§ Exercise directions
Search the entries below. Return every line that has "column" in it.

[Pixel coordinate grounding data]
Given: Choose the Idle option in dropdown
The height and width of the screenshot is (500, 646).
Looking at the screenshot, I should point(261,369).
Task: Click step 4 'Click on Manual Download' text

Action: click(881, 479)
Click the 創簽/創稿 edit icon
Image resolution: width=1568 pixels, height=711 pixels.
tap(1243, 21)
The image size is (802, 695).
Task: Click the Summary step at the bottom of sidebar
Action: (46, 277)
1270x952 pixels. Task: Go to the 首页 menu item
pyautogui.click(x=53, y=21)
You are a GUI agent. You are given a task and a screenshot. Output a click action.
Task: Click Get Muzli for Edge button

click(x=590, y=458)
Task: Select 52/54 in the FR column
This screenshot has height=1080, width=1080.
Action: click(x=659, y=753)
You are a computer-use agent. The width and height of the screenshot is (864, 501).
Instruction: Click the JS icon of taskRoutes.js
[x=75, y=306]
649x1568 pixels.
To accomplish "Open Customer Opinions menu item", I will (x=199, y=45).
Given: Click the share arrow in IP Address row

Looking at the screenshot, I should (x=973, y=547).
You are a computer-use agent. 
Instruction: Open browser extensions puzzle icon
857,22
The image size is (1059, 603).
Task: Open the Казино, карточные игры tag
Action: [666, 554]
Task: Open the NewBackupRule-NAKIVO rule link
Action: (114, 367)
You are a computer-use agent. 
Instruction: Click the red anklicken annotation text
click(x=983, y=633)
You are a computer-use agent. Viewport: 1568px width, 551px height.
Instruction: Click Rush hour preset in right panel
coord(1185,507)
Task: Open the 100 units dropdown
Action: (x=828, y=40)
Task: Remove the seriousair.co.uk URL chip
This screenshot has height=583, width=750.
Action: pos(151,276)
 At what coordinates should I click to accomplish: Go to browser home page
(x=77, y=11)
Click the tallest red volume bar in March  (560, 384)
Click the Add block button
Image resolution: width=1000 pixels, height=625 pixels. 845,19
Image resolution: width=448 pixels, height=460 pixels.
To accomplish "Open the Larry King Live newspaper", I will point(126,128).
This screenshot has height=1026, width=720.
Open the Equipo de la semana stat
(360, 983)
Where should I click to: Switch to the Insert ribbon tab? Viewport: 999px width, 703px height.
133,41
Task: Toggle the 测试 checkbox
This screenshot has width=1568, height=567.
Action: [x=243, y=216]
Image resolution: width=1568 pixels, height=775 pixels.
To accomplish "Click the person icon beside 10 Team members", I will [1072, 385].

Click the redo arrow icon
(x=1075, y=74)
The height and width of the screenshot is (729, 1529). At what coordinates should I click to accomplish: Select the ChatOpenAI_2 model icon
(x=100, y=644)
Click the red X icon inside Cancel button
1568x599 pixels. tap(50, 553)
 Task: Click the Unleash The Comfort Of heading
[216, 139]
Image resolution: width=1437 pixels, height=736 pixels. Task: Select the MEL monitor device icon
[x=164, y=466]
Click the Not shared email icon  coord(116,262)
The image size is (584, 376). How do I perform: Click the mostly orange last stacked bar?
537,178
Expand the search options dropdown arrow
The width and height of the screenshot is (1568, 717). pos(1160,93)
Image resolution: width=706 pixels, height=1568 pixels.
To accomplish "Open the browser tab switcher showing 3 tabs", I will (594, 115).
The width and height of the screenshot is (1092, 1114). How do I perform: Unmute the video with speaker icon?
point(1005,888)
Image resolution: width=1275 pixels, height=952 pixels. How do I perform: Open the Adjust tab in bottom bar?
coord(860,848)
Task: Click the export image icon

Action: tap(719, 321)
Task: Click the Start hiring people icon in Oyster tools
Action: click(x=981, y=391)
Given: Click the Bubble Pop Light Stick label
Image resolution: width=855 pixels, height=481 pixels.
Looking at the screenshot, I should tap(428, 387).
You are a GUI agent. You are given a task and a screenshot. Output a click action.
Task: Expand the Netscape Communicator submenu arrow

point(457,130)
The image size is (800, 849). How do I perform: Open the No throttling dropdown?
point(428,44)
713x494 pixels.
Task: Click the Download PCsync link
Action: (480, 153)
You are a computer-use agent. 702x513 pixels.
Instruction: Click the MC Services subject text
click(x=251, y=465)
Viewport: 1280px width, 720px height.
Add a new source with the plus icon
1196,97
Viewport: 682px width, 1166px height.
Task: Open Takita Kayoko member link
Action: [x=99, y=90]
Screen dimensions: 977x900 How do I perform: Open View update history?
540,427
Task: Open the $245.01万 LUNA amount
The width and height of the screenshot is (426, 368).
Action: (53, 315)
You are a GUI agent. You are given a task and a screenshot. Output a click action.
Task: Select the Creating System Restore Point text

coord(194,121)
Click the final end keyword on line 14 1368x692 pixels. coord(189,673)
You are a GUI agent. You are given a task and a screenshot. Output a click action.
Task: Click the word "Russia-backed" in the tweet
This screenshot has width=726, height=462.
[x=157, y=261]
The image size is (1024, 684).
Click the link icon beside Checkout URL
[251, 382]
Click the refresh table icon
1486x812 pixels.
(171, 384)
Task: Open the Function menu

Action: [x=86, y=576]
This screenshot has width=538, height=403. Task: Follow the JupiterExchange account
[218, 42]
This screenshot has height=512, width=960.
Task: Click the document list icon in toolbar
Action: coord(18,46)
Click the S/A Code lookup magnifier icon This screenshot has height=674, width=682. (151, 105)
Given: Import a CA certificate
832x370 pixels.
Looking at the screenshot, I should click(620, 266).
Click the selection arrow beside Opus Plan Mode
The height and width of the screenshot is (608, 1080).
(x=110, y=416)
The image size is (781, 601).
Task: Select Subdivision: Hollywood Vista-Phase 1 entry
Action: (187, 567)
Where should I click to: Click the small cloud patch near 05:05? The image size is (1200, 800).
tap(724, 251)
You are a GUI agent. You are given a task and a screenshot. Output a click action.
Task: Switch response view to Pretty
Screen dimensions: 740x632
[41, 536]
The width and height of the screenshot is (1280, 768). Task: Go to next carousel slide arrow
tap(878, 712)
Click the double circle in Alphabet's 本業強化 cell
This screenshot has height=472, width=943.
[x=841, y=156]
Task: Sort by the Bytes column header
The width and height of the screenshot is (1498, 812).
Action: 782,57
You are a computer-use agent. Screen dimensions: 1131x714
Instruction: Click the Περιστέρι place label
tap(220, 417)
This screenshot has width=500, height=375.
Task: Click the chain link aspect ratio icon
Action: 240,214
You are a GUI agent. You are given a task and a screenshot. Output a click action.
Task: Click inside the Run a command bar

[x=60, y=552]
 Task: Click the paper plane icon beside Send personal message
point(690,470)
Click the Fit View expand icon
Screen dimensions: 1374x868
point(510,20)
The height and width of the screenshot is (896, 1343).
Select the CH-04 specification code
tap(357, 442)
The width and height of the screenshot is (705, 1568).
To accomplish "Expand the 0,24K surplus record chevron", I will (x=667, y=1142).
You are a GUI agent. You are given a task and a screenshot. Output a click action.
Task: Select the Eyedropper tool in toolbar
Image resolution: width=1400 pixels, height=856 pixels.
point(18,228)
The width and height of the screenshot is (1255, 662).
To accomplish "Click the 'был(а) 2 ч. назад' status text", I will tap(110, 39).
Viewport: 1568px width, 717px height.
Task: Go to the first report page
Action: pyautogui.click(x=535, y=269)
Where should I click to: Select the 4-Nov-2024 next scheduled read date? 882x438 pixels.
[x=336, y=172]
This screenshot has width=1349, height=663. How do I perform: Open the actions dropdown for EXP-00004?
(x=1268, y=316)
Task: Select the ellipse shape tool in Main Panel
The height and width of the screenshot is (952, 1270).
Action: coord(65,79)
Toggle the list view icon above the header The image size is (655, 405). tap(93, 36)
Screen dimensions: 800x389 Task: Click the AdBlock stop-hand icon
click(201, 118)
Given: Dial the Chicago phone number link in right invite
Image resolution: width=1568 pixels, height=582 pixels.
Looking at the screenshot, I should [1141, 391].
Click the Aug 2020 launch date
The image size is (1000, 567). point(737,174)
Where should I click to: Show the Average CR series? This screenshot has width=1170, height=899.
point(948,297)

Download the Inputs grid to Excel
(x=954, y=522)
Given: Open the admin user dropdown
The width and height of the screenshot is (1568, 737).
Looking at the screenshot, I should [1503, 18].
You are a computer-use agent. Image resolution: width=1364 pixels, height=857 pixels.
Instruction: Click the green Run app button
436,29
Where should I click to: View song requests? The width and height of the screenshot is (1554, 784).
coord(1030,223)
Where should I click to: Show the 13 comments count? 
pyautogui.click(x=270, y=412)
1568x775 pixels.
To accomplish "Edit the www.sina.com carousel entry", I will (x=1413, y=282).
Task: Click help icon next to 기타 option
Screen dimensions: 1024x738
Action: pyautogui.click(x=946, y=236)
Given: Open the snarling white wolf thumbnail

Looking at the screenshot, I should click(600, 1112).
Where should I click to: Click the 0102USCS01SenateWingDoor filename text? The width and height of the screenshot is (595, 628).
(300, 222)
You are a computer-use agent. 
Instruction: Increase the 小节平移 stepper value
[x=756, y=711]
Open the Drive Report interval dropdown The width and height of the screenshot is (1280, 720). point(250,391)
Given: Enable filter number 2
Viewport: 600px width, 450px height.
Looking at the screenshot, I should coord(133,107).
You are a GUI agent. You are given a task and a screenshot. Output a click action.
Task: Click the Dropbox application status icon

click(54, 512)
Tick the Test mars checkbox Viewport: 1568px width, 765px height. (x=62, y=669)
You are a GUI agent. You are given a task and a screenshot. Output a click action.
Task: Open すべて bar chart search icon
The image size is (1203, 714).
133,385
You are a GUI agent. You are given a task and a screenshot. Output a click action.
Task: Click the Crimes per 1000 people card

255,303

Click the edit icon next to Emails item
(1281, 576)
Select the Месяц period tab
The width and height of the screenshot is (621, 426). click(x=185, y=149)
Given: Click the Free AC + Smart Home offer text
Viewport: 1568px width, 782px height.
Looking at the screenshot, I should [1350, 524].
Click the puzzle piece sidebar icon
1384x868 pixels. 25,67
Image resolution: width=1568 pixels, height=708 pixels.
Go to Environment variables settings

§ Answer section
Task: Select 52/54 in the FR column
Task: Sort by the Bytes column header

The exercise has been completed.